'''

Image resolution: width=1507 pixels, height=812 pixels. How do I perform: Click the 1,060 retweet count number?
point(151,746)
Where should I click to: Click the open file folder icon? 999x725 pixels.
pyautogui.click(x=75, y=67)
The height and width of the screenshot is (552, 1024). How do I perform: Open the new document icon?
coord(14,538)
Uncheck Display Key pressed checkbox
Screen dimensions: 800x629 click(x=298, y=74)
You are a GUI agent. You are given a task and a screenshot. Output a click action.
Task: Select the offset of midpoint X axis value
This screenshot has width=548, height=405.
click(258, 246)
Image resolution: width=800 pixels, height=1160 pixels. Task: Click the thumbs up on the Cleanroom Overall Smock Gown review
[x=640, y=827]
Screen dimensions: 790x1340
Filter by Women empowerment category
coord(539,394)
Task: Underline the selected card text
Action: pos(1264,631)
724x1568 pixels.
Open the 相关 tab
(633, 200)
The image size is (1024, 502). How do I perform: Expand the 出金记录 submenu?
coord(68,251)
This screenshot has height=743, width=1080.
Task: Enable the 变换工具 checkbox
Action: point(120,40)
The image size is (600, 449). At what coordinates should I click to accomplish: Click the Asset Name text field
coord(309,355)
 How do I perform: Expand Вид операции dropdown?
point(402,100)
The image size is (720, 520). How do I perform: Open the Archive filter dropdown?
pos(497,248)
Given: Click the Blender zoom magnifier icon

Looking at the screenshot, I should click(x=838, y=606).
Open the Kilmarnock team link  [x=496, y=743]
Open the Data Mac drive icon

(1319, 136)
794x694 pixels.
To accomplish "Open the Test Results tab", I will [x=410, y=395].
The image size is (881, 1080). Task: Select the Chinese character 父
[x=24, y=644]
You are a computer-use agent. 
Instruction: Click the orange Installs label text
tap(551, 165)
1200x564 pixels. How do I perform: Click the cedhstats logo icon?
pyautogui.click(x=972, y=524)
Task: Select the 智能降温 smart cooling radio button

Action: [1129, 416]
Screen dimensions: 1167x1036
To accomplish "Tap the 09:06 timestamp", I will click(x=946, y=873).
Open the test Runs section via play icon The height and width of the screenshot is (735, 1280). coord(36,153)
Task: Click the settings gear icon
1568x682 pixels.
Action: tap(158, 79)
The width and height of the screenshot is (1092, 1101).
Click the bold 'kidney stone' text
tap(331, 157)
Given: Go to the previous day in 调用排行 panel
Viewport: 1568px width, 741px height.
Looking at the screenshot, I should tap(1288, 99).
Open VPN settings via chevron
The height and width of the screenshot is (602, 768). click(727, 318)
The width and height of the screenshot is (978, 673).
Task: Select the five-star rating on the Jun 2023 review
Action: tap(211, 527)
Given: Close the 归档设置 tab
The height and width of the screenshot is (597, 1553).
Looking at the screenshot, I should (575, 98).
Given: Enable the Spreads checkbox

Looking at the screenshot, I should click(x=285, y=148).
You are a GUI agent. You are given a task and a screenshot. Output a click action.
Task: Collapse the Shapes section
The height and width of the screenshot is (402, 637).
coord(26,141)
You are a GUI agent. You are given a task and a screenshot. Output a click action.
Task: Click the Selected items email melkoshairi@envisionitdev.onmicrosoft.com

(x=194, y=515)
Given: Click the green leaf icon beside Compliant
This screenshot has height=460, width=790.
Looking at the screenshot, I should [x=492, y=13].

'''

◆ WHAT YOU SHOULD DO ◆
Each of the entries above is to be repeated exactly.

◆ SOLUTION TO THE PROBLEM ◆
Image resolution: width=1507 pixels, height=812 pixels. How do I perform: Click the 1,060 retweet count number?
point(151,746)
Where should I click to: Click the open file folder icon? 999x725 pixels.
pyautogui.click(x=75, y=67)
The height and width of the screenshot is (552, 1024). How do I perform: Open the new document icon?
coord(14,538)
Uncheck Display Key pressed checkbox
Screen dimensions: 800x629 click(x=298, y=74)
You are a GUI agent. You are given a task and a screenshot. Output a click action.
Task: Select the offset of midpoint X axis value
This screenshot has width=548, height=405.
click(258, 246)
Image resolution: width=800 pixels, height=1160 pixels. Task: Click the thumbs up on the Cleanroom Overall Smock Gown review
[x=640, y=827]
Screen dimensions: 790x1340
Filter by Women empowerment category
coord(539,394)
Task: Underline the selected card text
Action: pos(1264,631)
724x1568 pixels.
Open the 相关 tab
(633, 200)
The image size is (1024, 502). How do I perform: Expand the 出金记录 submenu?
coord(68,251)
This screenshot has height=743, width=1080.
Task: Enable the 变换工具 checkbox
Action: point(120,40)
The image size is (600, 449). At what coordinates should I click to accomplish: Click the Asset Name text field
coord(309,355)
 How do I perform: Expand Вид операции dropdown?
point(402,100)
The image size is (720, 520). How do I perform: Open the Archive filter dropdown?
pos(497,248)
Given: Click the Blender zoom magnifier icon

Looking at the screenshot, I should click(x=838, y=606).
Open the Kilmarnock team link  [x=496, y=743]
Open the Data Mac drive icon

(1319, 136)
794x694 pixels.
To accomplish "Open the Test Results tab", I will [x=410, y=395].
The image size is (881, 1080). Task: Select the Chinese character 父
[x=24, y=644]
You are a computer-use agent. 
Instruction: Click the orange Installs label text
tap(551, 165)
1200x564 pixels. How do I perform: Click the cedhstats logo icon?
pyautogui.click(x=972, y=524)
Task: Select the 智能降温 smart cooling radio button

Action: [1129, 416]
Screen dimensions: 1167x1036
To accomplish "Tap the 09:06 timestamp", I will click(x=946, y=873).
Open the test Runs section via play icon The height and width of the screenshot is (735, 1280). coord(36,153)
Task: Click the settings gear icon
1568x682 pixels.
Action: tap(158, 79)
The width and height of the screenshot is (1092, 1101).
Click the bold 'kidney stone' text
tap(331, 157)
Given: Go to the previous day in 调用排行 panel
Viewport: 1568px width, 741px height.
Looking at the screenshot, I should tap(1288, 99).
Open VPN settings via chevron
The height and width of the screenshot is (602, 768). click(727, 318)
The width and height of the screenshot is (978, 673).
Task: Select the five-star rating on the Jun 2023 review
Action: tap(211, 527)
Given: Close the 归档设置 tab
The height and width of the screenshot is (597, 1553).
Looking at the screenshot, I should (575, 98).
Given: Enable the Spreads checkbox

Looking at the screenshot, I should click(x=285, y=148).
You are a GUI agent. You are given a task and a screenshot. Output a click action.
Task: Collapse the Shapes section
The height and width of the screenshot is (402, 637).
coord(26,141)
You are a GUI agent. You are given a task and a screenshot. Output a click action.
Task: Click the Selected items email melkoshairi@envisionitdev.onmicrosoft.com

(x=194, y=515)
Given: Click the green leaf icon beside Compliant
This screenshot has height=460, width=790.
Looking at the screenshot, I should [x=492, y=13].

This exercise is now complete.